Cassini at Iapetus
One of my favorite moons in the solar system is Iapetus, and the Cassini probe just made its closest flyby of the moon a few days ago, at the end of 2004. Iapetus is an alluring moon because of a fascinating surface feature: an incredibly high-contrast swath of blackened material over much of its surface. Look at the first image here: it looks like you are looking at the shadow side of the moon, but that is a full-on bright side view; the “shadowed” areas are the dark swath I mentioned.

Other features show themselves at this distance as well: note three very large impact craters, the largest located on the left edge. Also note a ridge on the middle right that leads to a small visible rise on the limb of the moon (see below). There will be some talk about whether the ridge is related to the dark material, which is as black as coal.

The contrast can be seen even better in this time-lapse image, taken of the dark side of the moon, brightened by the light side of Saturn.

There is also this image of one of the large craters, caught very nicely in light and shadow.

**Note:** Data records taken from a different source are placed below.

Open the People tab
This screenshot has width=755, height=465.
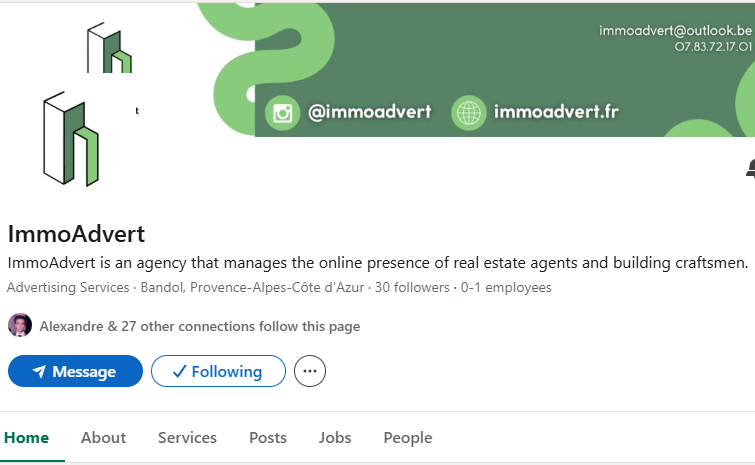[408, 438]
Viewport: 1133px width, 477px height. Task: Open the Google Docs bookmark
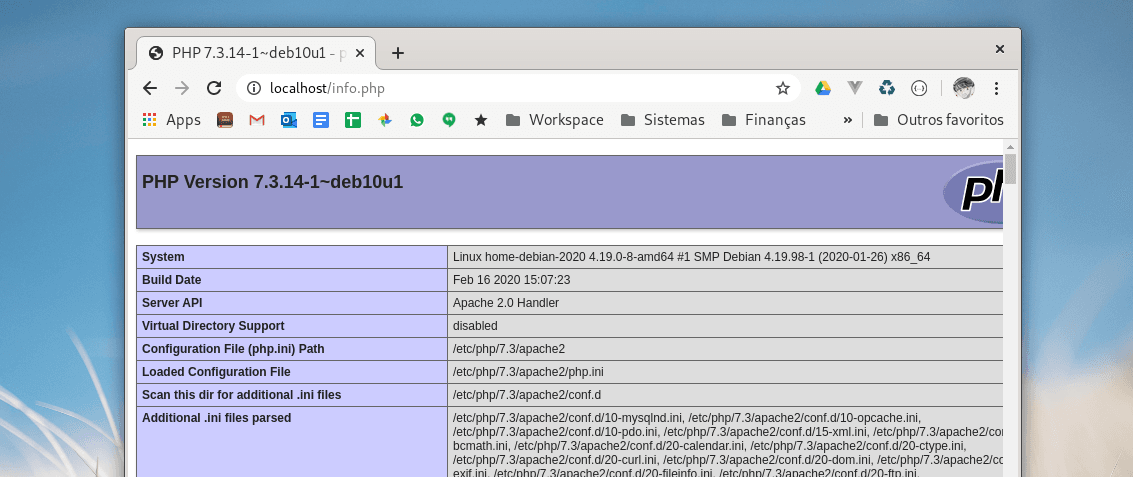tap(321, 120)
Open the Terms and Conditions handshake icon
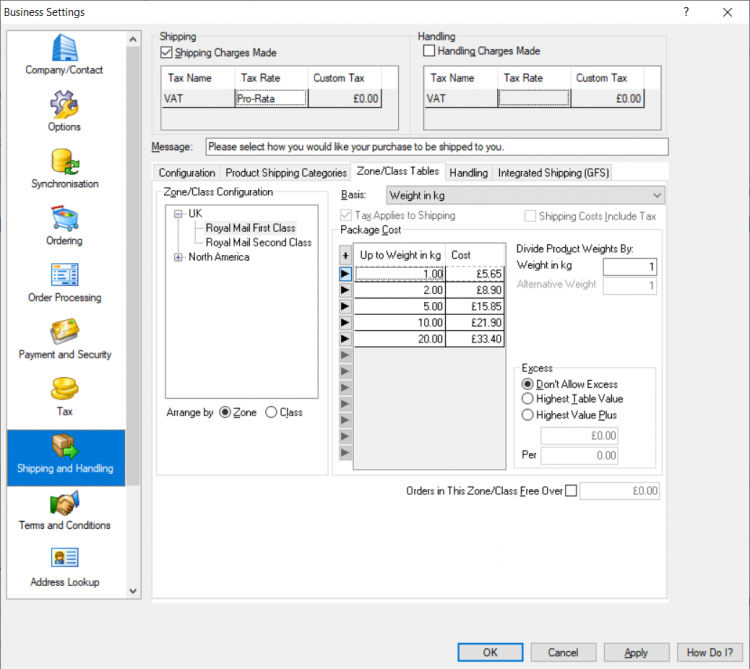Image resolution: width=750 pixels, height=669 pixels. click(65, 502)
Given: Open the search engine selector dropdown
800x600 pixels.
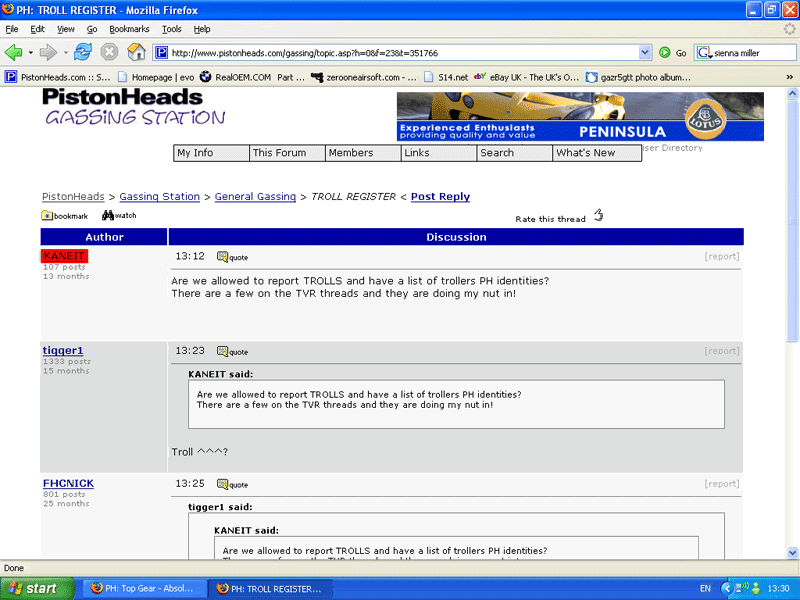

Cassini also just released the Huygens probe, a package that will, in ten days, fly into the atmosphere of Titan (the largest moon in the solar system, and the only one with an atmosphere) and perhaps give us some astounding data of the satellite close-up.
So far, NASA has been just stellar this year, with the energizer-bunny Mars rovers (images all available here) which have so far outlasted their 90-day lifetimes by nine months, and now the Cassini probe doing so spectacularly well, imaging the Saturn system. We need to hear more praise for this government-agency-that-could.
The Cassini probe can be followed at CICLOPS (more of a diary of events) or at the European Space Agency, but the best page is at NASA, with a great image library, including the latest, unprocessed raw images (which NASA has been publishing from all its missions) in a searchable database. Cool.